Records from a collection

---

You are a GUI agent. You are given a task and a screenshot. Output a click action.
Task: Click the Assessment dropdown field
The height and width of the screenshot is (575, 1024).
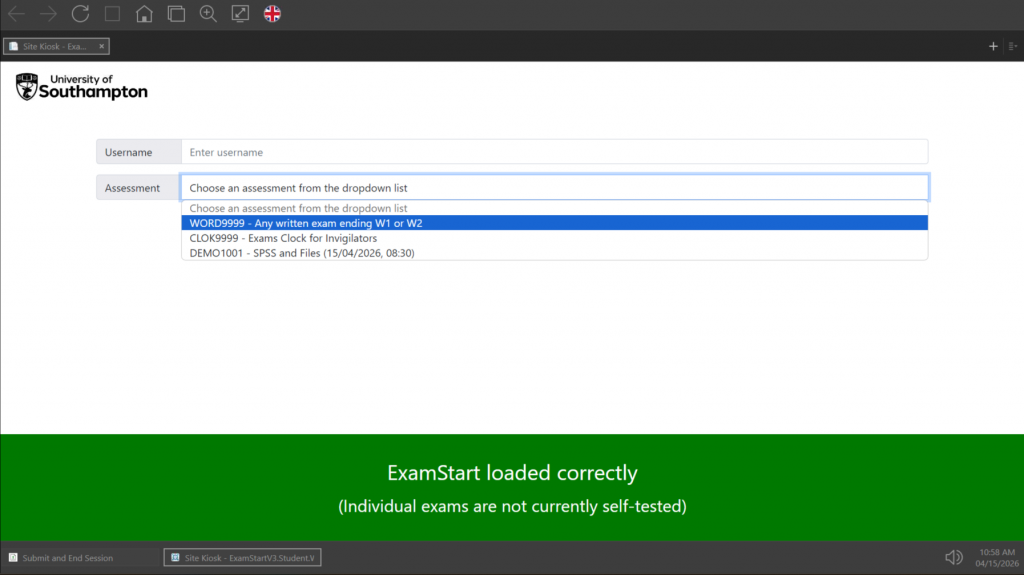[x=554, y=188]
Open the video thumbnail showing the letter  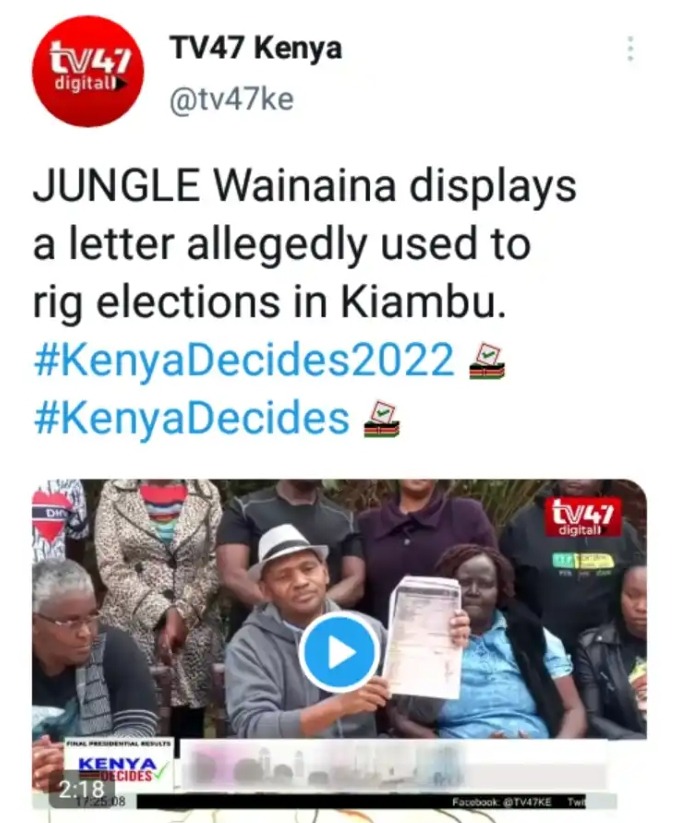(340, 643)
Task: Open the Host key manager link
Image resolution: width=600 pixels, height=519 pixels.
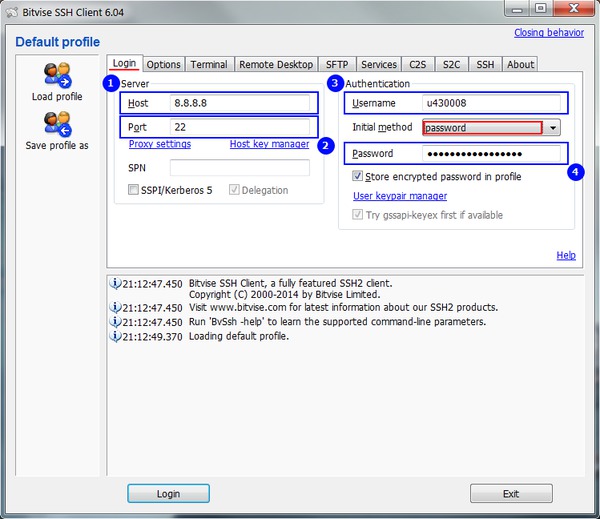Action: [269, 145]
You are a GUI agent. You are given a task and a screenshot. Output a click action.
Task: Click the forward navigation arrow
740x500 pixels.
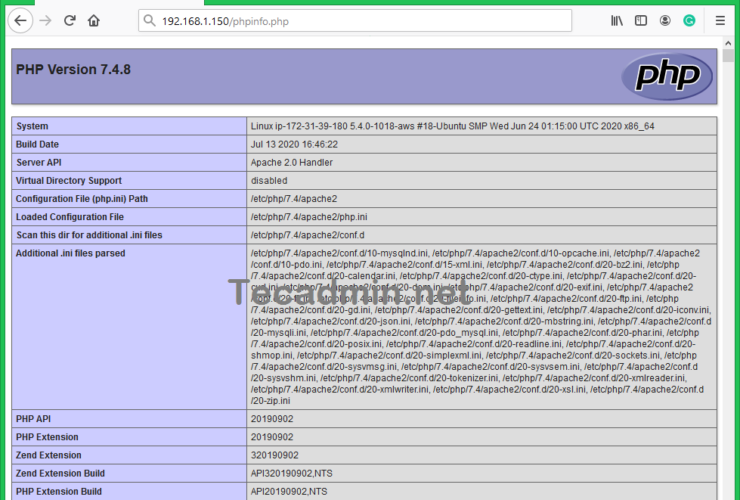coord(45,20)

---

» **TASK DESCRIPTION**:
Exactly the lines from the one that contains "Task: Click the forward navigation arrow" through the last line of the records should be set down, and the pictures should be dropped.

» **ANSWER SECTION**:
Task: Click the forward navigation arrow
740x500 pixels.
coord(45,20)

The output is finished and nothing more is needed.